Une famille américaine aisée, en raison du zèle professionnel du père, se voit contrainte de passer des vacances calamiteuses dans un camping-car. À travers l’adversité et de rudes épreuves, elle va se réunifier et resserrer ses liens affectifs. Sous ses apparences de sage comédie familiale, Camping-Car se révèle un film dynamique, truffé d’inventions, grâce à la mise en scène décalée de Barry Sonnenfeld qui tente tant bien que mal de surmonter un scénario bien ramolli par des décennies de conventions hollywoodiennes. Un casting plus judicieux n’aurait pas été de trop pour le seconder dans cette lourde tâche, dont il se tire cependant assez honorablement.
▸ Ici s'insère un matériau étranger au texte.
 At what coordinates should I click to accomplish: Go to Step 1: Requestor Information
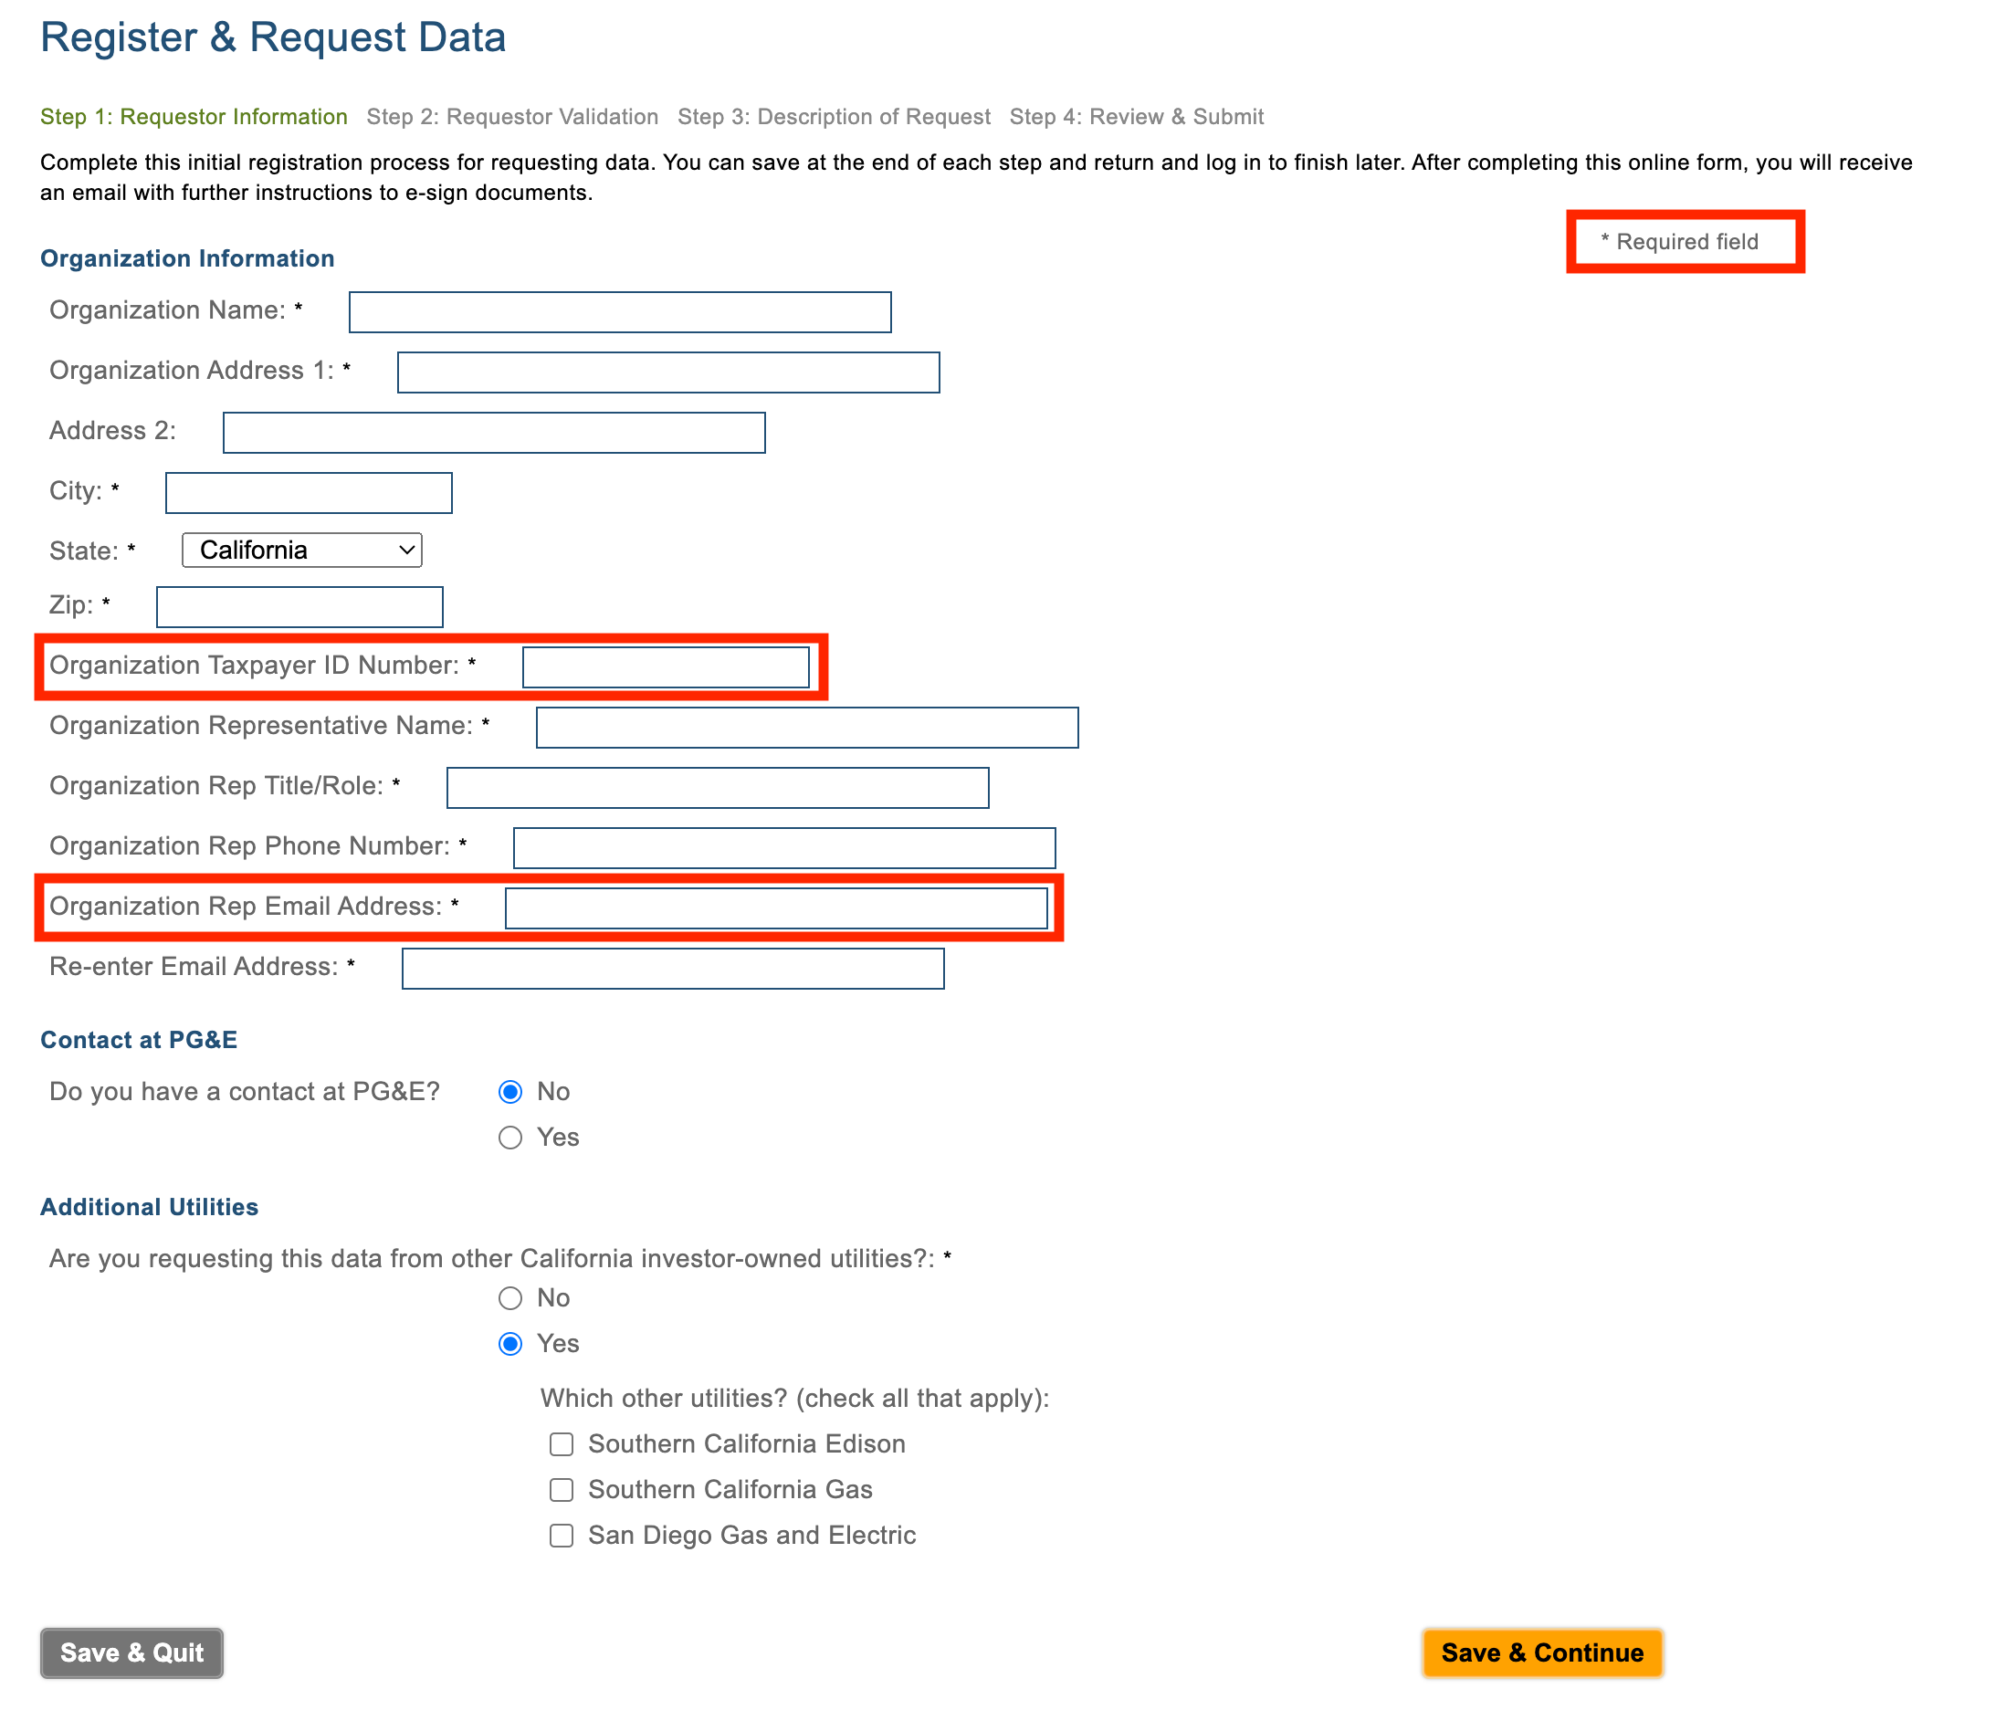coord(194,117)

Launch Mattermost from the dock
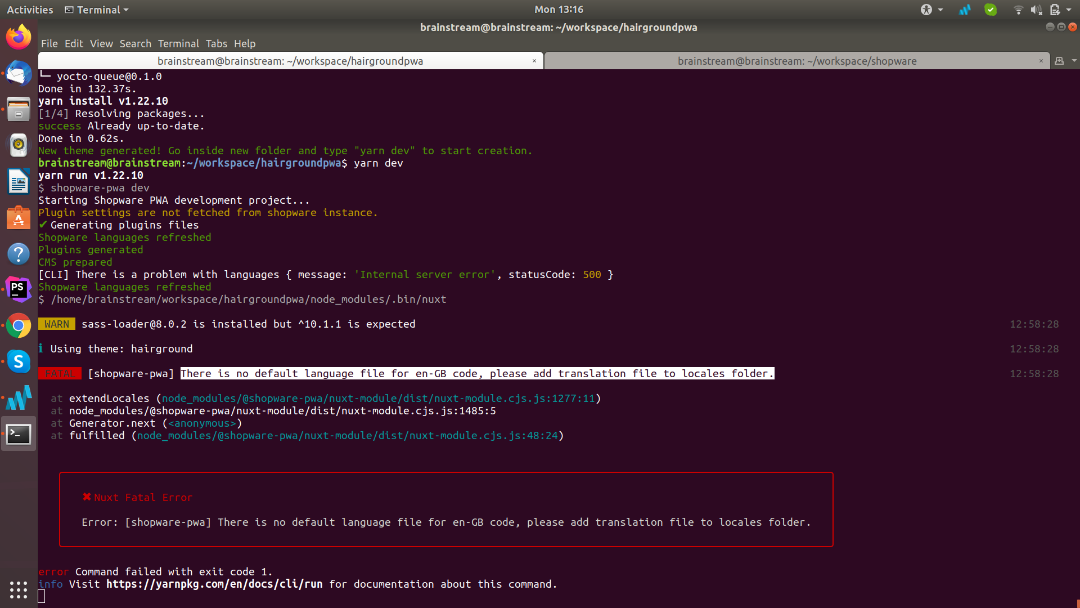pyautogui.click(x=19, y=398)
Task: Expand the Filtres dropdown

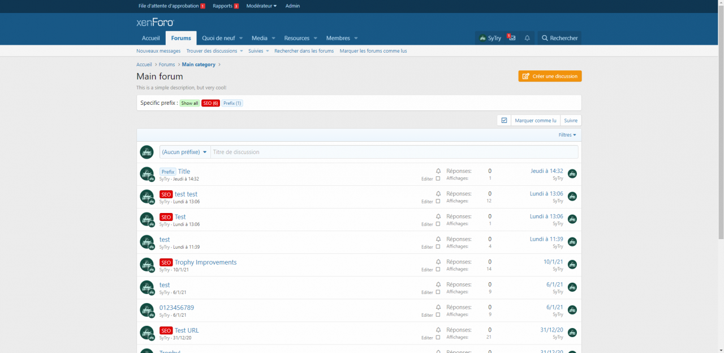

Parce qu’il partage quelques thèmes similaires avec Tim Burton, l’injustement mésestimé Barry Sonnenfeld a beaucoup souffert auprès de la cinéphilie française, de leur comparaison. Leurs films n’entretiennent pourtant que peu de rapport, l’un ayant élaboré un univers filmique gothique et baroque comme allégorie biographique, l’autre ayant développé un cinéma loufoque, parfois satyrique et visuellement marqué par son passé de chef-opérateur. Bien qu’il connût un succès d’estime avec Men in Black (1995), l’échec de Wild Wild West (1999) sonna le glas de sa réputation alors qu’il s’agit sans doute de son film le plus intéressant, tant du point de vue de la réalisation, du rythme et de la subversion, puisqu’il n’hésitait pas à incorporer un humour politiquement incorrect au sein d’une superproduction américaine. Tout comme Burton, il a su imposer son identité au sein du système hollywoodien. Mais contrairement à lui, il s’est approprié les exigences des studios, plutôt que de les combattre, pour les réorienter vers un univers décalé par le biais de la mise en scène. Là où le cinéma de Burton s’engonce dans le recyclage de ses motifs devenus arguments commerciaux, celui de Sonnenfeld s’affirme.
Ainsi, Camping-Car démarre sur un postulat de comédie familiale classique pour vriller en road-movie décalé où se côtoient personnages loufoques (le spécialiste du camping, brillamment incarné par Jeff Daniels, accompagné de toute sa famille) et visions surréalistes (le camping-car en suspension sur un rocher ou un geyser de purin filmé au ralenti). Sonnenfeld renforce l’aspect cartoon en habillant le film de couleurs très vives, en accélérant les mouvements de caméra ou en truffant les images de clins d’œil au spectateur (comme son propre portrait imprimé sur le mobile-home). En usant de toutes les possibilités que lui offre le découpage (hors champ, contre-champ, travelling, cut), il dynamise le récit et rythme la comédie par la mise en scène, plutôt que de se reposer sur des gags scénarisés. Lorsque Bob Munro (Robin Williams) doit vidanger la fosse septique du car, le cinéaste prend le temps de le montrer s’empêtrer dans les tuyaux lors de plans relativement longs, soulignant son embarras (et renvoyant à une scène de Men in Black II).
Pourtant Camping-Car ne fonctionne que par intermittence, ne transportant le spectateur que par à‑coups. Le scénario fait figure de pneu crevé : truffé de poncifs, ce dernier est assez difficilement rattrapable, notamment l’indigente fin qui s’enlise dans les clichés. Mais c’est surtout l’acteur principal qui fait frein : Robin Williams. Ce curieux comédien, qui a toujours su convaincre dans un registre dramatique, n’a jamais vraiment réussi à embrayer dans le comique. Car contrairement à Peter Sellers ou Jim Carrey, son cabotinage ne remorque pas les films qu’il interprète, mais l’en extirpe. Il joue à côté et tente de s’imposer lui-même au détriment du cadre dans lequel il se trouve. La scène d’introduction de Camping-Car illustre parfaitement ce « déplacement » de jeu. Là où il est censé interpréter un père de famille aisé, qui divertit sa fille avant qu’elle ne se couche, il se lance dans une imitation absolument impeccable de Sylvester Stallone. Un cadre de grande entreprise nous est exposé d’emblée comme un showman de haute volée, doué d’un sens de l’improvisation hors du commun. Ce n’est pas le père que nous observons, mais Robin Williams, parfaitement à l’aise dans son numéro. Il erre ainsi en marge du film, le ponctuant de son savoir-faire de clown, toujours extérieur à la mise en scène de Sonnenfeld qui tourne alors à vide, faute de carburant. Comme les énergies négatives, une addition de talents peut parfois s’annuler et laisser un film prometteur au point mort.